ACTION ITEM
Where does the string "list" appear in the records? Copy each line that holds it.

MATERIAL FOR THIS EXERCISE

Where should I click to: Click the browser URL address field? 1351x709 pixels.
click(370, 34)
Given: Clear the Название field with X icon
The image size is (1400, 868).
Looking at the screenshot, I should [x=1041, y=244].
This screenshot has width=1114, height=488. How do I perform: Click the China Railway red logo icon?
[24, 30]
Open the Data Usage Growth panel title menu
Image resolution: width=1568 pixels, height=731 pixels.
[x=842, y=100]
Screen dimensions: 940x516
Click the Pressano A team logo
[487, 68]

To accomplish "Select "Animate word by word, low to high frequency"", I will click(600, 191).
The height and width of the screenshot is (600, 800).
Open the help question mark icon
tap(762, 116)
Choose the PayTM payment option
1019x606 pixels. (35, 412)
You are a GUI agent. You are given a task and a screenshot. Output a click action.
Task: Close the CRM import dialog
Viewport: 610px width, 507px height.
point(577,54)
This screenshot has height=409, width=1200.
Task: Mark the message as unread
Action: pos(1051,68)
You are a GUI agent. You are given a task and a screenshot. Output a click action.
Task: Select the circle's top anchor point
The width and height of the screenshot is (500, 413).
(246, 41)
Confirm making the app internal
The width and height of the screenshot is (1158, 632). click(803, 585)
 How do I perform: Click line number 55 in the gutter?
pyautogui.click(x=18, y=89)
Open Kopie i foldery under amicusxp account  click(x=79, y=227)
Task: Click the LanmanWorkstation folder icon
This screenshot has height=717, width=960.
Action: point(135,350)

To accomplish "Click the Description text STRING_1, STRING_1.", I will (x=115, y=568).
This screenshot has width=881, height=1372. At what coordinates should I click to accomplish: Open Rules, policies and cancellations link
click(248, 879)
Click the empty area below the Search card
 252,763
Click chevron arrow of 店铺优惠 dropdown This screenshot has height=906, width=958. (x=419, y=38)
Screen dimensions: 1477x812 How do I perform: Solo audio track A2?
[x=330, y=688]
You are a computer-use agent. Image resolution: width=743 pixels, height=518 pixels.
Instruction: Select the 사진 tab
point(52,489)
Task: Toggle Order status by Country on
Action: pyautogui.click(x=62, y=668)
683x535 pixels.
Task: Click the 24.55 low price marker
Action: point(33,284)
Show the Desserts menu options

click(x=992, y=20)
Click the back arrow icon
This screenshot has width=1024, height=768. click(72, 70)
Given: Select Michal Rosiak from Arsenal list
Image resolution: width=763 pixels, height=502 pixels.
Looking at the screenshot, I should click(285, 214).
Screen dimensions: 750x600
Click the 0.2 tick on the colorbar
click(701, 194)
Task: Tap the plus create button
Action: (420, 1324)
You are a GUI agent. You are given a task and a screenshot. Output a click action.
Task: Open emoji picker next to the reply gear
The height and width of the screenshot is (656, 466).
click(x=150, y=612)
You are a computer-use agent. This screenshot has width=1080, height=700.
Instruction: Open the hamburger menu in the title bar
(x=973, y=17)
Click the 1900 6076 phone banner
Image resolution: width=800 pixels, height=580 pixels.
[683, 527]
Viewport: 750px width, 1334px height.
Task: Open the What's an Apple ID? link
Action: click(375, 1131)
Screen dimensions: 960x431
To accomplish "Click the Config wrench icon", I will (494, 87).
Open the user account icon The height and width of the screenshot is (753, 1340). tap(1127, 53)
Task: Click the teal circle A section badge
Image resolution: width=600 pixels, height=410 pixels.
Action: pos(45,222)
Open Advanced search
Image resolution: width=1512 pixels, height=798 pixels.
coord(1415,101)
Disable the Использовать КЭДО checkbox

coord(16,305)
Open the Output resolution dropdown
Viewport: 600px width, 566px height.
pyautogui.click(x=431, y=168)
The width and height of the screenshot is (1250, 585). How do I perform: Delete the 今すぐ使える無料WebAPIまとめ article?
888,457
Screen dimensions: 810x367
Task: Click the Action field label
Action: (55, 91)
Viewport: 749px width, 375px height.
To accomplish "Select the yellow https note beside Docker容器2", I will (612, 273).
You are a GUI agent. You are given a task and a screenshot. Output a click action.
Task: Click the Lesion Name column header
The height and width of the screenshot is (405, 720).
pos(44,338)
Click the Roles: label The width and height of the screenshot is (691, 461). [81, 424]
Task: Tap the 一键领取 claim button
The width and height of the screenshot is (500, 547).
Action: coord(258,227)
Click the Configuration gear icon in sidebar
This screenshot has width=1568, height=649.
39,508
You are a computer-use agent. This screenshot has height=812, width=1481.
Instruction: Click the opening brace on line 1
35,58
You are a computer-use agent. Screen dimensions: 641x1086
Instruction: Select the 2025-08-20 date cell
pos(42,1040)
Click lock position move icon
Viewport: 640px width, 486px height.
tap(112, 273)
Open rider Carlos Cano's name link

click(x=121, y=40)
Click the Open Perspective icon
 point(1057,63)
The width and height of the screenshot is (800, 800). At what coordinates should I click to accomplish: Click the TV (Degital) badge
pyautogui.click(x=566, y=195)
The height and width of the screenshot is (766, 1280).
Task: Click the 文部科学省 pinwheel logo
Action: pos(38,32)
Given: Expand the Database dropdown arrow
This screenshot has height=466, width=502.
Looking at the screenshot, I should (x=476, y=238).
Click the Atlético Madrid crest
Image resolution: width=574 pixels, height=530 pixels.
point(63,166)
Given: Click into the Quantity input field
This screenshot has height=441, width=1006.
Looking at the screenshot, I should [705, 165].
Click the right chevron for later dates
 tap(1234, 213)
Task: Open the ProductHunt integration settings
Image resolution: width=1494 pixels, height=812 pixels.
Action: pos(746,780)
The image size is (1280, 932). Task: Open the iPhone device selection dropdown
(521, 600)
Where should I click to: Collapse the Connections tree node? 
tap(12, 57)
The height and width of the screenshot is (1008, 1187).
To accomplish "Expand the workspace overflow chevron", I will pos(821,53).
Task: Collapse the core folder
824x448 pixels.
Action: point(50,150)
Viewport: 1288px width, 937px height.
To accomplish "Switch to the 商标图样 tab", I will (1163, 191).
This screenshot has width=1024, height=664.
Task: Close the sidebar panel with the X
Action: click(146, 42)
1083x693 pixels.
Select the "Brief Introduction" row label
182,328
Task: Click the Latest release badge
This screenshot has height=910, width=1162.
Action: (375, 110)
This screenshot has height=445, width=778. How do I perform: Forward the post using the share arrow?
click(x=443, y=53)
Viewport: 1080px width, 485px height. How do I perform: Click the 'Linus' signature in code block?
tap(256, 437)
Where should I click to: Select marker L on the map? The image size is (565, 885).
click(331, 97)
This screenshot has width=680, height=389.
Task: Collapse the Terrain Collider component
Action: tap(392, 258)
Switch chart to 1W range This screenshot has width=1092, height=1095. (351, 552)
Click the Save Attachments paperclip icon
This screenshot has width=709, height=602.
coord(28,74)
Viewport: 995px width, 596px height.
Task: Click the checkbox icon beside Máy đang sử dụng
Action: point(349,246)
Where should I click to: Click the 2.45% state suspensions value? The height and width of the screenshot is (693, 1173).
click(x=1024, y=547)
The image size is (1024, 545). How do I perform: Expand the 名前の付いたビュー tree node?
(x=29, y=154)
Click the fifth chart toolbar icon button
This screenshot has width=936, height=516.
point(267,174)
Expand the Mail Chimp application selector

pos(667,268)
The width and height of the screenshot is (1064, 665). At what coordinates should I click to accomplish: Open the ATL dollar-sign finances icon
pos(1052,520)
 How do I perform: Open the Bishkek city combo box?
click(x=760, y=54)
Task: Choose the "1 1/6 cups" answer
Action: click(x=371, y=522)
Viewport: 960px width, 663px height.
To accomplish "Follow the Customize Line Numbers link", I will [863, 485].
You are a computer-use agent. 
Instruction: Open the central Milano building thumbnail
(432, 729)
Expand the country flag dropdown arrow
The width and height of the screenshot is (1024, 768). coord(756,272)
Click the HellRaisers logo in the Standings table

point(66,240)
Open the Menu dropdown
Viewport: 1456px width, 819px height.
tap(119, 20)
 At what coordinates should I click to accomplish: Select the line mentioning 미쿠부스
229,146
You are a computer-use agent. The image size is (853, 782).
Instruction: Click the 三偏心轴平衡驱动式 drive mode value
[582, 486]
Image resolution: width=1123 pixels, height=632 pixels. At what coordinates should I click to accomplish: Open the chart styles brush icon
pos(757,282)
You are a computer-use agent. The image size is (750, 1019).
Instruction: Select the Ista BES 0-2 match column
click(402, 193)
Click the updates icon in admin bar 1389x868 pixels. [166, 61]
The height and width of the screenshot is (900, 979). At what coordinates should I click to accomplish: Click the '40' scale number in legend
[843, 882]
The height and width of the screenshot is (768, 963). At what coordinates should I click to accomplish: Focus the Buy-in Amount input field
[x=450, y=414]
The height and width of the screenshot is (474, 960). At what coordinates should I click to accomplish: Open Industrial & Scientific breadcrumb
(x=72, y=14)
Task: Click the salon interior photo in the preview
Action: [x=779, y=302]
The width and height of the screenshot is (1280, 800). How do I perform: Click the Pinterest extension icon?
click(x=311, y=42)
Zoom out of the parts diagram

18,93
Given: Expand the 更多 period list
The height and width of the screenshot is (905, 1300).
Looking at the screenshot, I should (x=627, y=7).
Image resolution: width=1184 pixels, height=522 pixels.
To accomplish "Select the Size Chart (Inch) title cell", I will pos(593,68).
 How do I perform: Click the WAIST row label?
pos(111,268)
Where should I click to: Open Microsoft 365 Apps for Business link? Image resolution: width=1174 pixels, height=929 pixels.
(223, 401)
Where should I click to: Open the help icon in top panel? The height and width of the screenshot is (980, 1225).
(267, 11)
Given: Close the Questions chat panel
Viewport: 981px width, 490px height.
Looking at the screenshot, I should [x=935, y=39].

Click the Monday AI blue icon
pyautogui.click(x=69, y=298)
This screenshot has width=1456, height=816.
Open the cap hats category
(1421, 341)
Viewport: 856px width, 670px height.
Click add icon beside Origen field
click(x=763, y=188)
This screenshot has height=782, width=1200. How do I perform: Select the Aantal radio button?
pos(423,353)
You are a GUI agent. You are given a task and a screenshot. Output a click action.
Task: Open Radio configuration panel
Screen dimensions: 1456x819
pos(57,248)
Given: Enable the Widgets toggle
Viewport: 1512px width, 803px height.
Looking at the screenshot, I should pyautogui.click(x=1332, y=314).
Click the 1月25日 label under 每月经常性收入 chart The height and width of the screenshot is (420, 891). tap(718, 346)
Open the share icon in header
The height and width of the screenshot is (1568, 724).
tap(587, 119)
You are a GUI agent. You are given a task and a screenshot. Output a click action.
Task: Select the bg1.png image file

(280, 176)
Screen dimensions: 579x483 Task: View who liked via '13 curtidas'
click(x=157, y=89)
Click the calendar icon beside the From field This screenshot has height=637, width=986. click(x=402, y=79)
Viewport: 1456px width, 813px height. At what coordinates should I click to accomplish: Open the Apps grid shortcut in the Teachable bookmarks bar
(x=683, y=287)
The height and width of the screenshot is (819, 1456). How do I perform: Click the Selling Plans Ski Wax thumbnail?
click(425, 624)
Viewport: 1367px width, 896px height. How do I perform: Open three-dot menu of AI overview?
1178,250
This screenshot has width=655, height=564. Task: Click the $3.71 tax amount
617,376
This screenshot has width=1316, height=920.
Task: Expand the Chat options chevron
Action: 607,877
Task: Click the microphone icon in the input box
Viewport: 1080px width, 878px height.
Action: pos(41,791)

EXPECTED OUTPUT
Given: Select Michal Rosiak from Arsenal list
Given: Expand the 更多 period list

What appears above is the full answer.